## ENTRIES PROVIDED

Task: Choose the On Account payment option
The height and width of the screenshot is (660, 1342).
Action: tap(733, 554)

* * *

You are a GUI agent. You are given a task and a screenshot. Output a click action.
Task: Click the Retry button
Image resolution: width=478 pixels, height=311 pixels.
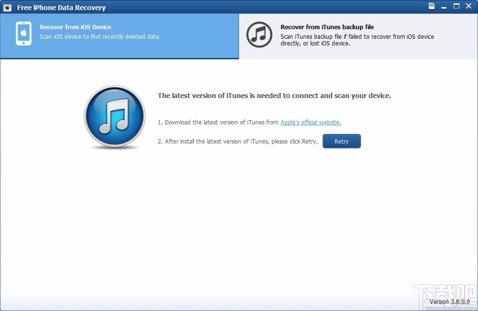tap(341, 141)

## INSTRUCTIONS FOR THE TASK
Rewrite the records in the stretch from the line containing "You are a GUI" through the line containing "tap(341, 141)" as a two-column CSV with the headers instruction and reply. Give one row per record, put each field in quotes with its line breaks replaced by spaces, and leave the pictures out.

## EXERCISE OUTPUT
instruction,reply
"You are a GUI agent. You are given a task and a screenshot. Output a click action. Task: Click the Retry button Image resolution: width=478 pixels, height=311 pixels.","tap(341, 141)"